Case study: how customer journey analytics improved the certificate request process
In one of our projects for a bank, we analyzed the process of requesting a certificate confirming account ownership. The data was clear: a high percentage of customers were abandoning the process in digital channels, both in the mobile app and on the web platform.
Quantitative data identified the exact points where drop-offs occurred. Expert analysis and customer research revealed why users abandoned the process:
- The form was too long and required excessive information.
- In-app messages were unclear, causing confusion.
- The lack of immediate document availability discouraged customers, especially those applying for a visa. Information about processing time was vague.
- The absence of transparent cost information generated frustration.
- The document itself often failed to meet customer needs because it lacked certain expected data.
Redesign based on analytics and research
Using usability analysis and qualitative insights, the Altkom Software team redesigned the process:
- We simplified the form, breaking it into logical, shorter steps.
- We added contextual help, displayed precisely where customers most often got stuck.
- We improved error communication. Instead of a generic alert, users received a specific instruction on how to correct the data.
- We introduced the ability to manage which information appears on the certificate, so the document could better match individual needs.
Additionally—following our recommendation—the bank enabled customers to receive the certificate via email, which significantly shortened the wait time and eliminated one of the key friction points.
Results after implementation and iterations
Following implementation, monitoring, and several iterations, the bank recorded:
- higher conversion due to the elimination of key barriers,
- reduced helpline load, as more customers successfully completed the process in digital channels,
- a clear improvement in the process NPS, driven by greater clarity, simplicity, and predictability.
The key to success was not “prettier screens,” but deep understanding of where and why customers were getting lost—and designing a solution that met real user needs and business expectations.
Summary: customer journey analytics as the foundation of modern CX in banking
Banks invest millions in digital technologies. Yet technology alone does not create great customer experience. Even the most polished interface fails if the customer does not understand the process, must repeat data across channels, or does not know what to do when something goes wrong.
This is why every investment in a new digital channel, app redesign, or process enhancement should start with the question: What do we know about the customer who will use this?

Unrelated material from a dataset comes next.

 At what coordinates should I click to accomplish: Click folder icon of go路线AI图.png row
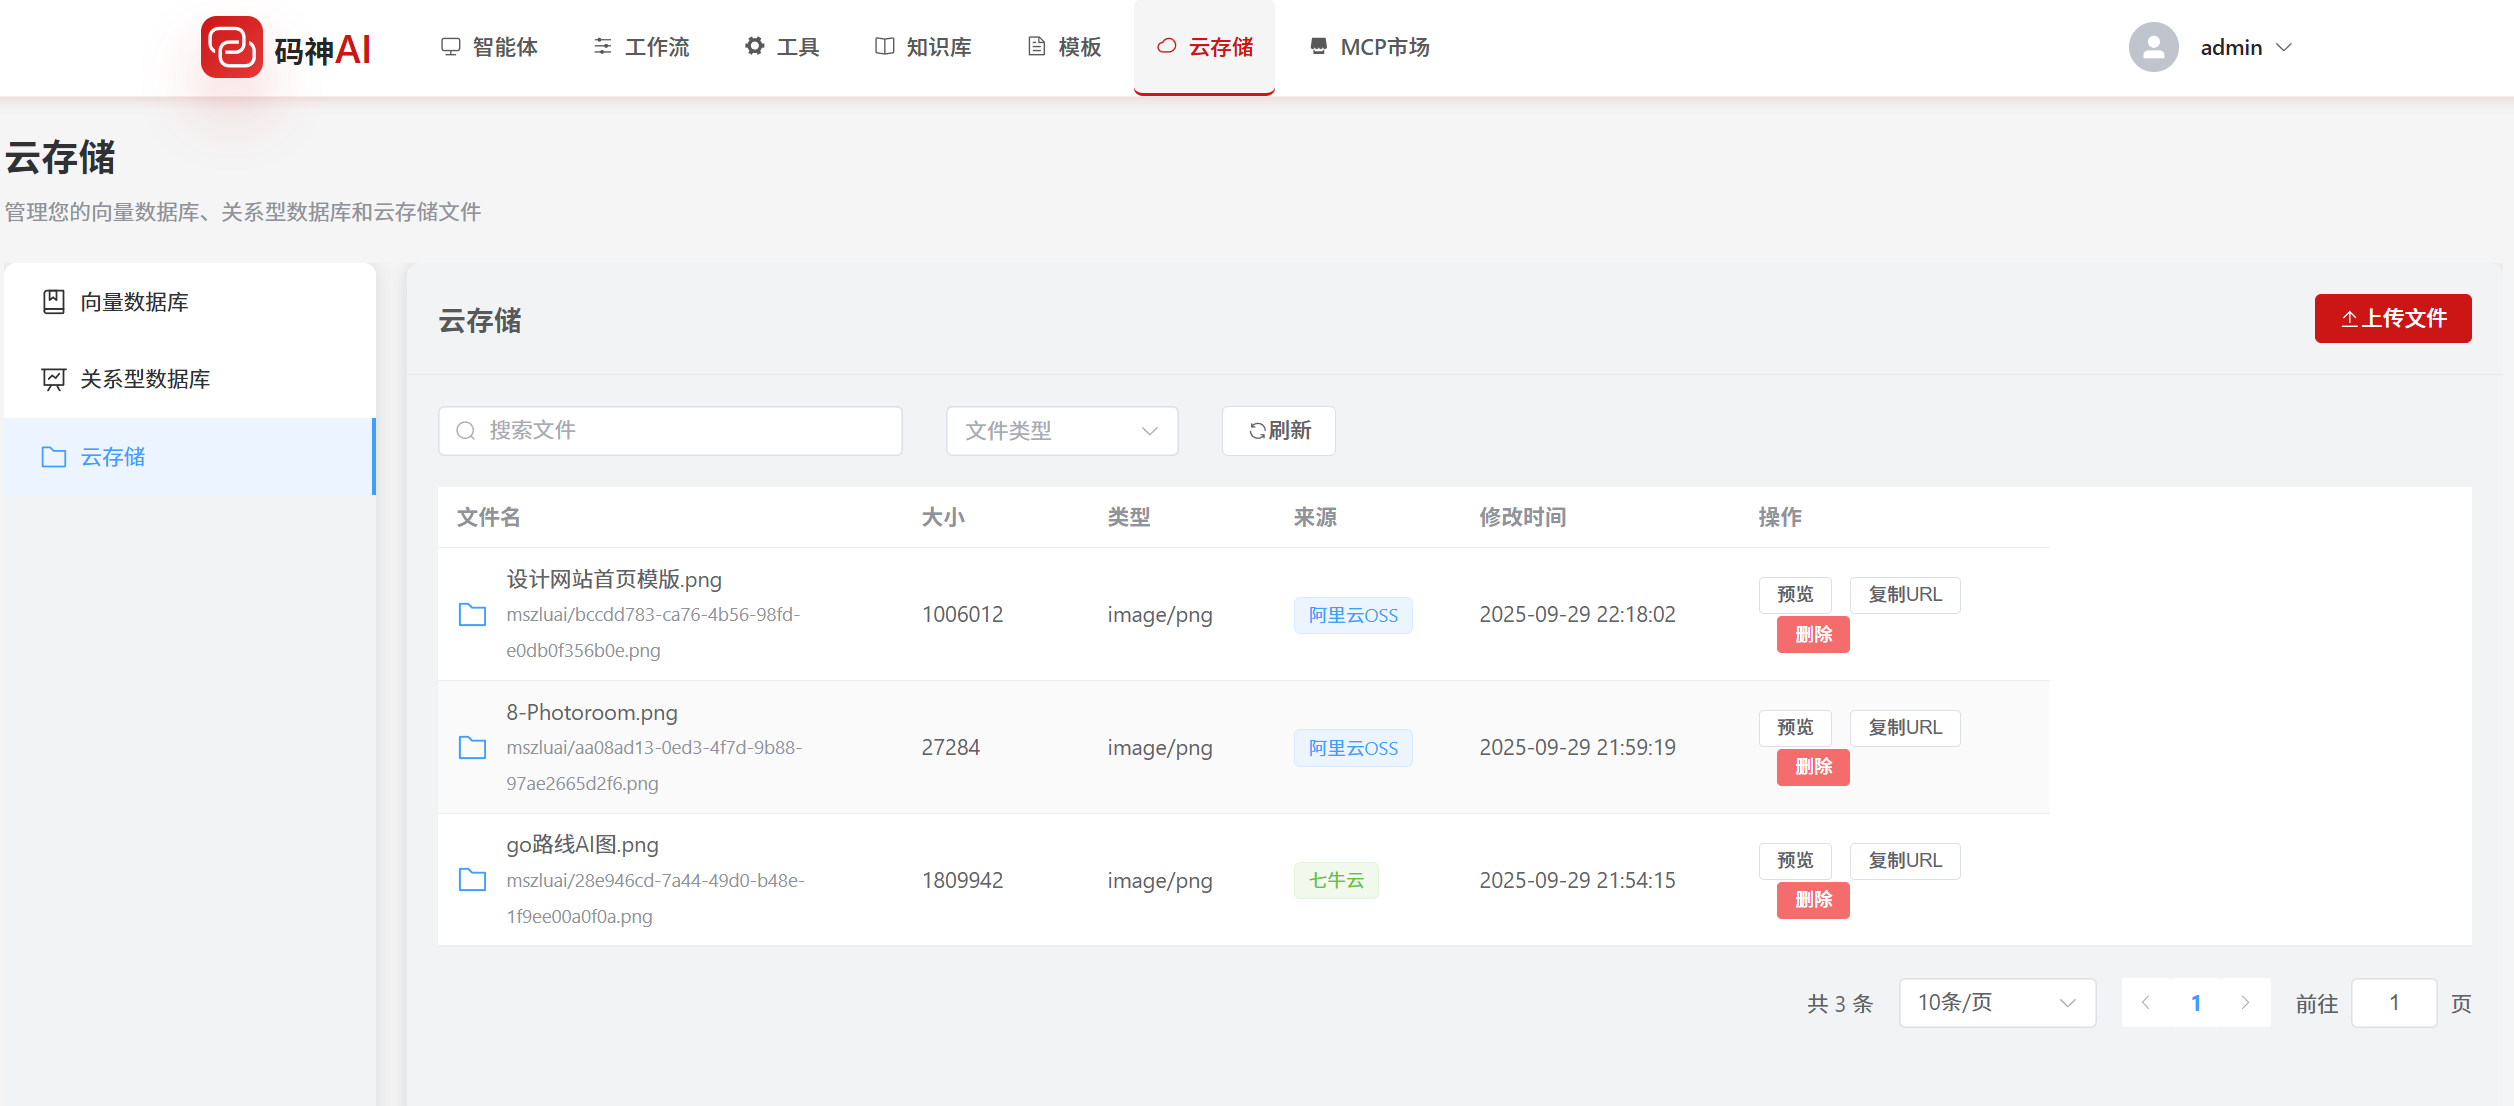click(x=472, y=880)
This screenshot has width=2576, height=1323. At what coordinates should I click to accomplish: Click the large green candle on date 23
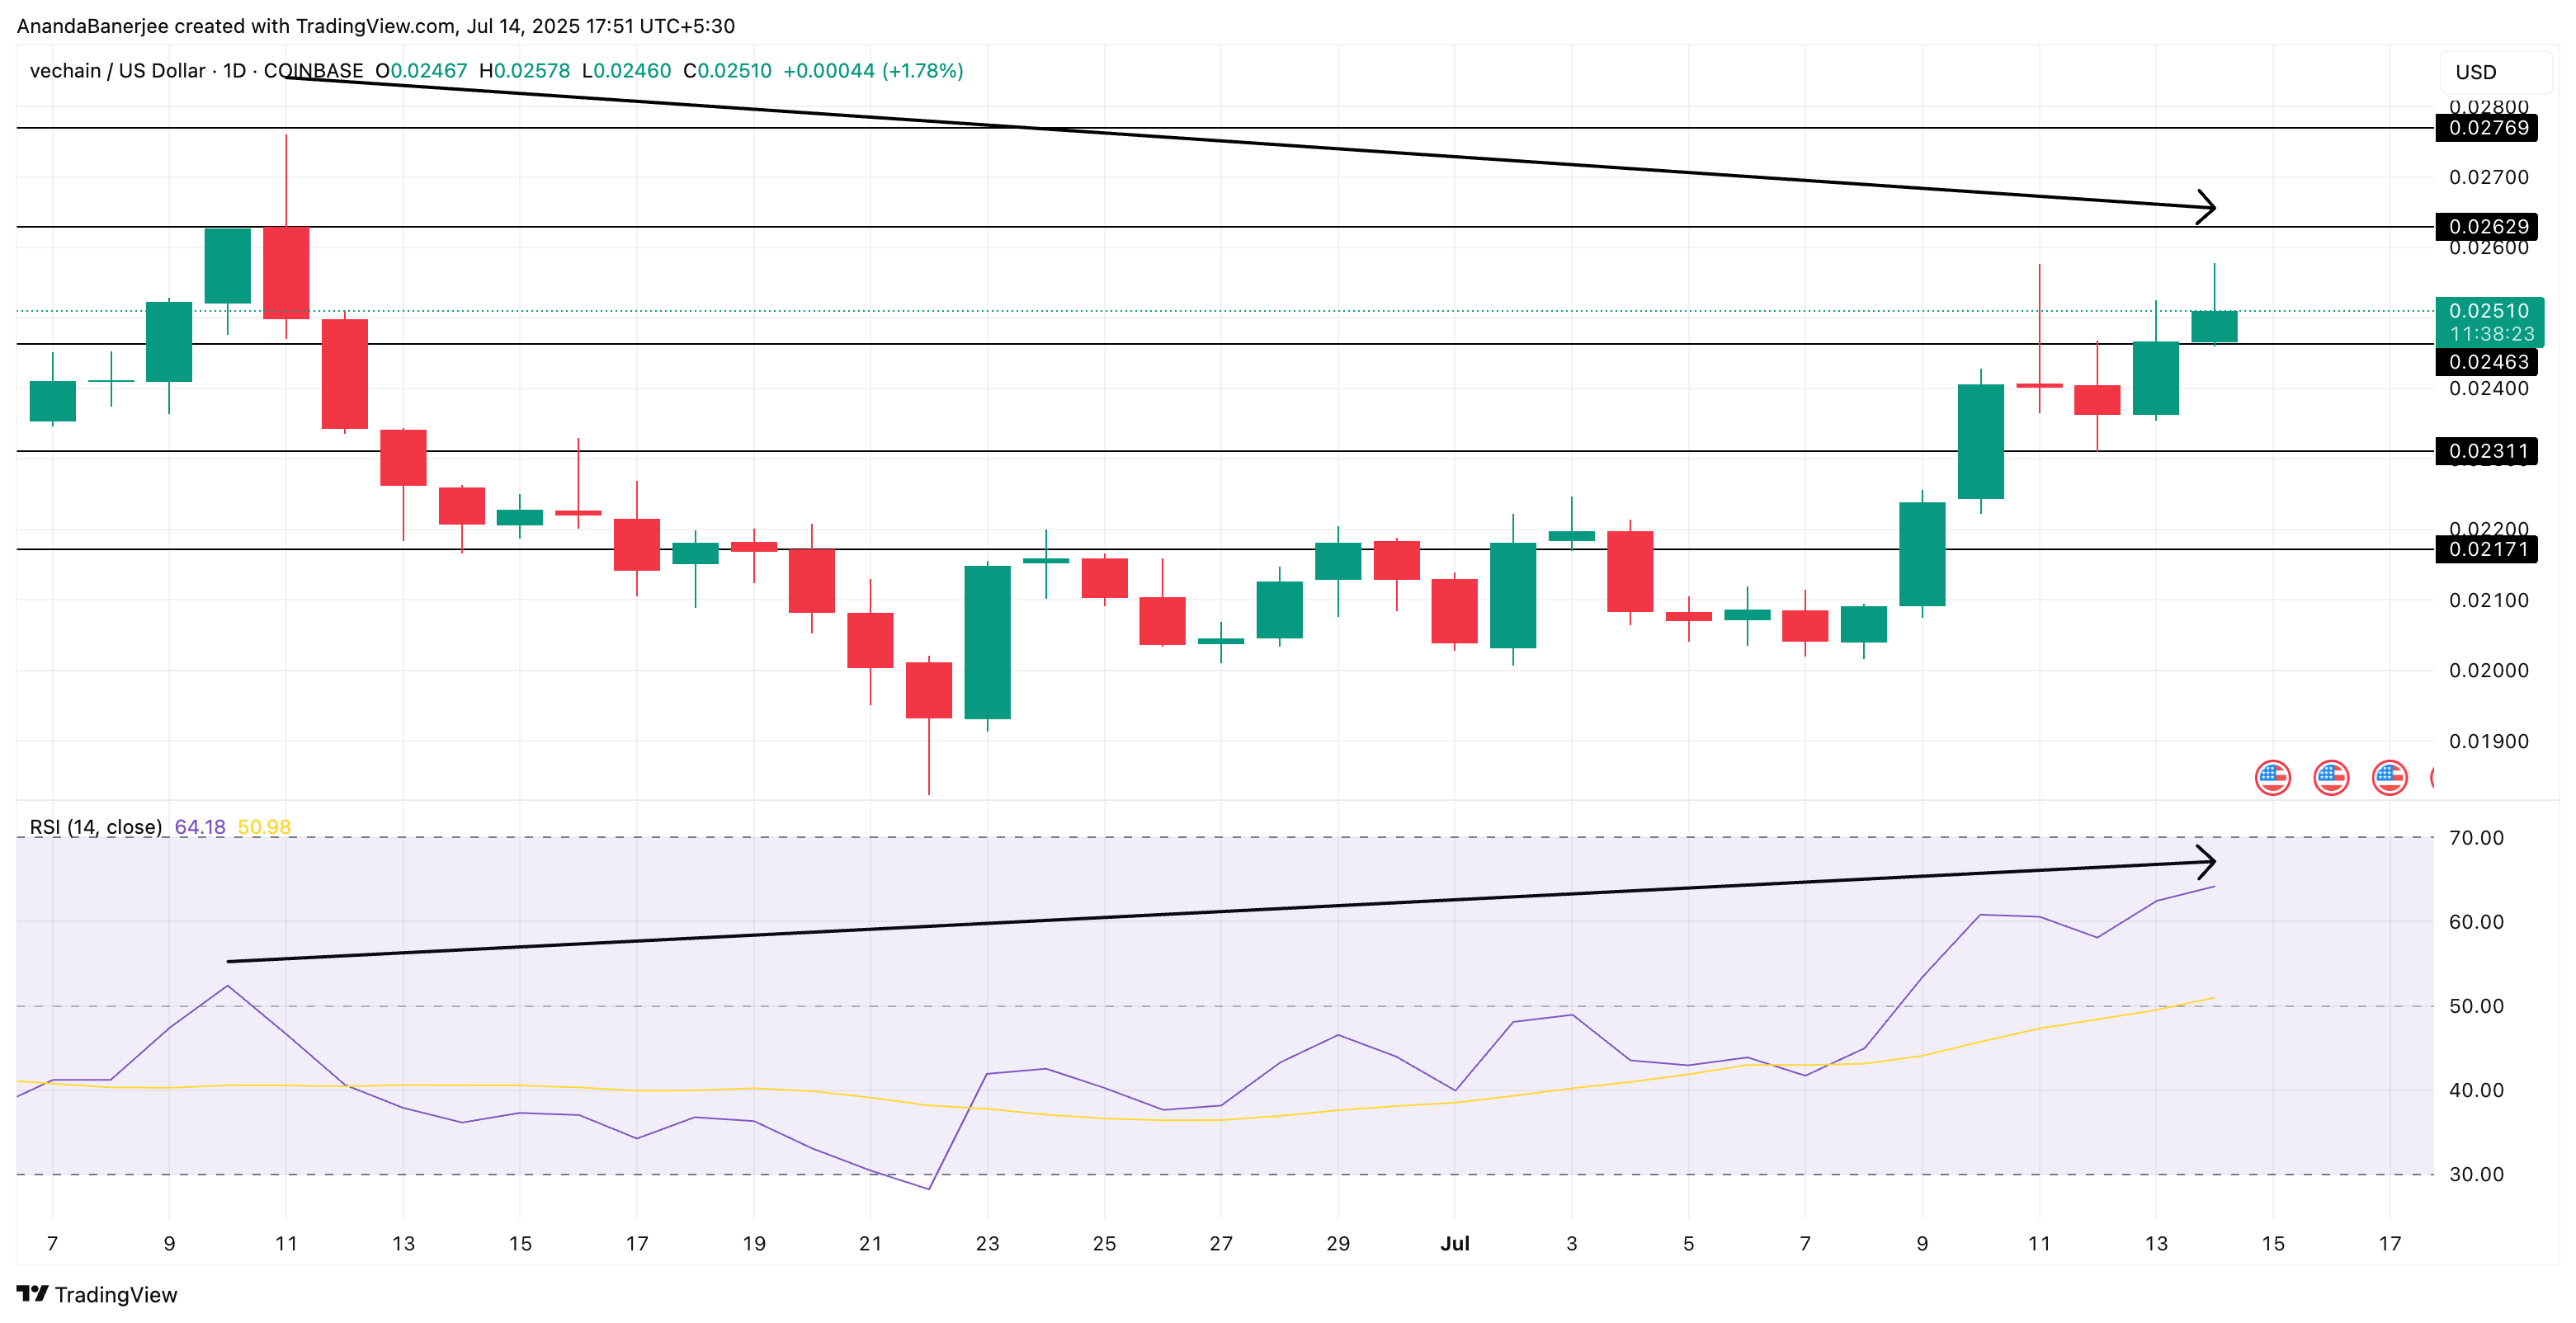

The fuller the answer—grounded in data, insights, empathy, and context—the higher the likelihood that the solution will truly resolve a problem rather than simply “look nicer.”
According to McKinsey, one of the greatest blockers of banking innovation is design immaturity: the lack of an integrated approach combining design, data, and business goals4. Only the combination of quantitative analysis (what is happening) and qualitative research (why it is happening) produces complete insights that can truly drive experience design and transformation.
Meaningful CX change happens when technology and design are grounded in deep understanding of customer behavior, motivations, and needs. When instead of designing individual screens, we design coherent, predictable, and supportive experiences—from first contact through long-term relationship.